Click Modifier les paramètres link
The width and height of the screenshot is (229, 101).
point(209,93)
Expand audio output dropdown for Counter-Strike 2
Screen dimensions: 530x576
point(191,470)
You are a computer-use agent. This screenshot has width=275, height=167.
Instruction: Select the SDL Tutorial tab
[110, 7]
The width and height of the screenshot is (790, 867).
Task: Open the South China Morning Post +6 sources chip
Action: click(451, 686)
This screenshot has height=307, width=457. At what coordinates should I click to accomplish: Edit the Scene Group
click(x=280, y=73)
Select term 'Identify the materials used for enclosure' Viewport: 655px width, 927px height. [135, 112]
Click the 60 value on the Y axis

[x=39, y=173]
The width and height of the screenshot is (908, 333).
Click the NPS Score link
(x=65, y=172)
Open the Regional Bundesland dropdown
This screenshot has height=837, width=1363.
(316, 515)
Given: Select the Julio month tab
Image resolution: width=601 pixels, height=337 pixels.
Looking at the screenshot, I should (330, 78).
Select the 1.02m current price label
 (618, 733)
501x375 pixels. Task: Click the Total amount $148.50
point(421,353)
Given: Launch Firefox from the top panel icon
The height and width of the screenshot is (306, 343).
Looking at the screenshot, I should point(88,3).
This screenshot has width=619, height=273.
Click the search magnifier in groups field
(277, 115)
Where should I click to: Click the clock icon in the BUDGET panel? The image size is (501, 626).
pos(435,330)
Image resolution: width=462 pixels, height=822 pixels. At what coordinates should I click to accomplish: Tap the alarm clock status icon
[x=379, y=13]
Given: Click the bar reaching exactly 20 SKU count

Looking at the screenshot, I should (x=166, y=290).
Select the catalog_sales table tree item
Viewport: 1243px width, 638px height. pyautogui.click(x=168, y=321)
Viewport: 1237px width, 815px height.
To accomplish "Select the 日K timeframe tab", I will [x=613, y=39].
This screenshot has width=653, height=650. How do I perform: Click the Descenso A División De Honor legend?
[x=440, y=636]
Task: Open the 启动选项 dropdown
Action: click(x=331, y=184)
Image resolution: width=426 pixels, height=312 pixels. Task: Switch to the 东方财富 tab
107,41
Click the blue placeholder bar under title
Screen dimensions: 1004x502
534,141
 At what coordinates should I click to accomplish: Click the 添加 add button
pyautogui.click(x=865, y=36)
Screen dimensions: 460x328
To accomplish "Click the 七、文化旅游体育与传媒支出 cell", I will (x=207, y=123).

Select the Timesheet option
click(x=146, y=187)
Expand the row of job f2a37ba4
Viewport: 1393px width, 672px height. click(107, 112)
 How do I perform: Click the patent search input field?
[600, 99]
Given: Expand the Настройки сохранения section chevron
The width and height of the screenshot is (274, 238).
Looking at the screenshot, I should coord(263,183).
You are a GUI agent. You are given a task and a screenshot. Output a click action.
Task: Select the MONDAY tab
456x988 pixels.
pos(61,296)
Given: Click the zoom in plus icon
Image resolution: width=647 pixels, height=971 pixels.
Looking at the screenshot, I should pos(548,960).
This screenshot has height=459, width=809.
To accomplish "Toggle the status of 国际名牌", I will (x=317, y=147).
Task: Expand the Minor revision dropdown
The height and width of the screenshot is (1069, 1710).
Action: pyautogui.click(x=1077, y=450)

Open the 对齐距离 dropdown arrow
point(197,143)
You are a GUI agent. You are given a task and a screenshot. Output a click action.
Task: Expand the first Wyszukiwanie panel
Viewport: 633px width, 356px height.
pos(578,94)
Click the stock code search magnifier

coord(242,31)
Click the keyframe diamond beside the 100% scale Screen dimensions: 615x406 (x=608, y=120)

◇ ◇ ◇

• [ASSIGNMENT] Your task is to output exactly the lines running from the one with "Task: Select the MONDAY tab" through the final line of the material above, with both ends included.

• [OUTPUT OF THE TASK]
Task: Select the MONDAY tab
456x988 pixels.
pos(61,296)
Given: Click the zoom in plus icon
Image resolution: width=647 pixels, height=971 pixels.
Looking at the screenshot, I should pos(548,960).
This screenshot has height=459, width=809.
To accomplish "Toggle the status of 国际名牌", I will (x=317, y=147).
Task: Expand the Minor revision dropdown
The height and width of the screenshot is (1069, 1710).
Action: pyautogui.click(x=1077, y=450)

Open the 对齐距离 dropdown arrow
point(197,143)
You are a GUI agent. You are given a task and a screenshot. Output a click action.
Task: Expand the first Wyszukiwanie panel
Viewport: 633px width, 356px height.
pos(578,94)
Click the stock code search magnifier

coord(242,31)
Click the keyframe diamond beside the 100% scale Screen dimensions: 615x406 (x=608, y=120)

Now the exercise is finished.